機器學習的一個重要工作就是模型選擇，或者說根據給定任務使用數據來發現最優的模型和參數，也叫做調試，既可以針對單個模型進行調試，也可以針對整個pipeline的各個環節進行調試，使用者可以一次對整個pipeline進行調試而不是每次一個pipeline中的部分；

MLlib支持CrossValidator和TrainValidationSplit等模型選擇工具，這些工具需要下列參數：

Estimator：待調試的算法或者Pipeline；
參數Map列表：用於搜索的參數空間；
Evaluator：衡量模型在集外測試集上表現的方法；

這些工具工作方式如下：

分割數據到訓練集和測試集；
對每一組訓練&測試數據，應用所有參數空間中的可選參數組合：
- 對每一組參數組合，使用其設置到算法上，得到對應的model，並驗證該model的性能；
選擇得到最好性能的模型使用的參數組合；

Evaluator針對迴歸問題可以是RegressionEvaluator，針對二分數據可以是BinaryClassificationEvaluator，針對多分類問題的MulticlassClassificationEvaluator，默認的驗證方法可以通過setMetricName來修改；

交叉驗證

CrossValidator首先將數據分到一個個的fold中，使用這些fold集合作爲訓練集和測試集，如果k=3，那麼CrossValidator將生成3個（訓練，測試）組合，也就是通過3個fold排列組合得到的，每一組使用2個fold作爲訓練集，另一個fold作爲測試集，爲了驗證一個指定的參數組合，CrossValidator需要計算3個模型的平均性能，每個模型都是通過之前的一組訓練&測試集訓練得到；

確認了最佳參數後，CrossValidator最終會使用全部數據和最佳參數組合來重新訓練預測；

例子：通過交叉驗證進行模型選擇；

注意：交叉驗證在整個參數網格上是十分耗時的，下面的例子中，參數網格中numFeatures有3個可取值，regParam有2個可取值，CrossValidator使用2個fold，這將會訓練3*2*2個不同的模型，在實際工作中，通常會設置更多的參數、更多的參數取值以及更多的fold，換句話說，CrossValidator本身就是十分奢侈的，無論如何，與手工調試相比，它依然是一種更加合理和自動化的調參手段；

from pyspark.ml import Pipeline
from pyspark.ml.classification import LogisticRegression
from pyspark.ml.evaluation import BinaryClassificationEvaluator
from pyspark.ml.feature import HashingTF, Tokenizer
from pyspark.ml.tuning import CrossValidator, ParamGridBuilder

# Prepare training documents, which are labeled.
training = spark.createDataFrame([
    (0, "a b c d e spark", 1.0),
    (1, "b d", 0.0),
    (2, "spark f g h", 1.0),
    (3, "hadoop mapreduce", 0.0),
    (4, "b spark who", 1.0),
    (5, "g d a y", 0.0),
    (6, "spark fly", 1.0),
    (7, "was mapreduce", 0.0),
    (8, "e spark program", 1.0),
    (9, "a e c l", 0.0),
    (10, "spark compile", 1.0),
    (11, "hadoop software", 0.0)
], ["id", "text", "label"])

# Configure an ML pipeline, which consists of tree stages: tokenizer, hashingTF, and lr.
tokenizer = Tokenizer(inputCol="text", outputCol="words")
hashingTF = HashingTF(inputCol=tokenizer.getOutputCol(), outputCol="features")
lr = LogisticRegression(maxIter=10)
pipeline = Pipeline(stages=[tokenizer, hashingTF, lr])
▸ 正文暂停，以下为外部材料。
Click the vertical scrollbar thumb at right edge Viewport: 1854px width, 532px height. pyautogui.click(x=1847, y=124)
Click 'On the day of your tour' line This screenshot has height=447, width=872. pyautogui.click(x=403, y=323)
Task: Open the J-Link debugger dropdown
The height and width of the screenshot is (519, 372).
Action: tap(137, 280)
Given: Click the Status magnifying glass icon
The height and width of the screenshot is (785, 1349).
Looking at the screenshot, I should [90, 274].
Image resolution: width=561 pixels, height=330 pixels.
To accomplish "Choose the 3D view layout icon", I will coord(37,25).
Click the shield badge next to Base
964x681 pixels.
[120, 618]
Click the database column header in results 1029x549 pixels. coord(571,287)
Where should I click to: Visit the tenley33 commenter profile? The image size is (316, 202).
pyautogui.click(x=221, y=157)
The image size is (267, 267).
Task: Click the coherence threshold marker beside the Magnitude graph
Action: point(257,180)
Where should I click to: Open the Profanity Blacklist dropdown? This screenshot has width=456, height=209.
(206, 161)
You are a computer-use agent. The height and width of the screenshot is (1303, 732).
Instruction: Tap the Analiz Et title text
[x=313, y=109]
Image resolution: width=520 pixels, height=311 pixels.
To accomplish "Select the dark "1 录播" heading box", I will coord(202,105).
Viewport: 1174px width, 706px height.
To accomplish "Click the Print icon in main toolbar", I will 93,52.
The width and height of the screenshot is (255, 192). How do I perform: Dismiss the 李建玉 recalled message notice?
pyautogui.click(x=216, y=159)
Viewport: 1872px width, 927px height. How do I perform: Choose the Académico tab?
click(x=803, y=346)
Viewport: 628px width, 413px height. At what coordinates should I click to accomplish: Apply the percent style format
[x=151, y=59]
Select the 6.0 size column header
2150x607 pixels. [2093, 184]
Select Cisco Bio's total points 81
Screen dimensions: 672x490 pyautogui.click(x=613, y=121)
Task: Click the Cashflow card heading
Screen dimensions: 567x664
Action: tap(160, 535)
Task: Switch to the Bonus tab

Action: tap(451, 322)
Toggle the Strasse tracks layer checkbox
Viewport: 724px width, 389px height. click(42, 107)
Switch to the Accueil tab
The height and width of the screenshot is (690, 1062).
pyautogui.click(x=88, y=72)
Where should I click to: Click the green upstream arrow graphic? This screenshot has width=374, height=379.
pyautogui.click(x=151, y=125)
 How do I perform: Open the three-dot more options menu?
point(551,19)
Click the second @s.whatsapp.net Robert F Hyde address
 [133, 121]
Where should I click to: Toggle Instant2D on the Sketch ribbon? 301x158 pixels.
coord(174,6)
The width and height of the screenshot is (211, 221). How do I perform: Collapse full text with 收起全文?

# We now treat the Pipeline as an Estimator, wrapping it in a CrossValidator instance.
# This will allow us to jointly choose parameters for all Pipeline stages.
# A CrossValidator requires an Estimator, a set of Estimator ParamMaps, and an Evaluator.
# We use a ParamGridBuilder to construct a grid of parameters to search over.
# With 3 values for hashingTF.numFeatures and 2 values for lr.regParam,
# this grid will have 3 x 2 = 6 parameter settings for CrossValidator to choose from.
paramGrid = ParamGridBuilder() \
    .addGrid(hashingTF.numFeatures, [10, 100, 1000]) \
    .addGrid(lr.regParam, [0.1, 0.01]) \
    .build()

crossval = CrossValidator(estimator=pipeline,
                          estimatorParamMaps=paramGrid,
                          evaluator=BinaryClassificationEvaluator(),
                          numFolds=2)  # use 3+ folds in practice

# Run cross-validation, and choose the best set of parameters.
cvModel = crossval.fit(training)

# Prepare test documents, which are unlabeled.
test = spark.createDataFrame([
    (4, "spark i j k"),
    (5, "l m n"),
    (6, "mapreduce spark"),
    (7, "apache hadoop")
], ["id", "text"])

# Make predictions on test documents. cvModel uses the best model found (lrModel).
prediction = cvModel.transform(test)
selected = prediction.select("id", "text", "probability", "prediction")
for row in selected.collect():
    print(row)

劃分訓練、驗證集

對於超參數調試，Spark還支持TrainValidationSplit，它一次只能驗證一組參數，這與CrossValidator一次進行k次截然不同，因此它更加快速，但是如果訓練集不夠大的化就無法得到一個真實的結果；

不像是CrossValidator，TrainValidationSplit創建一個訓練、測試組合，它根據trainRatio將數據分爲兩部分，假設trainRatio=0.75，那麼數據集的75%作爲訓練集，25%用於驗證；

與CrossValidator類似的是，TrainValidationSplit最終也會使用最佳參數和全部數據來訓練一個預測器；

from pyspark.ml.evaluation import RegressionEvaluator
from pyspark.ml.regression import LinearRegression
from pyspark.ml.tuning import ParamGridBuilder, TrainValidationSplit

# Prepare training and test data.
data = spark.read.format("libsvm")\
    .load("data/mllib/sample_linear_regression_data.txt")
train, test = data.randomSplit([0.9, 0.1], seed=12345)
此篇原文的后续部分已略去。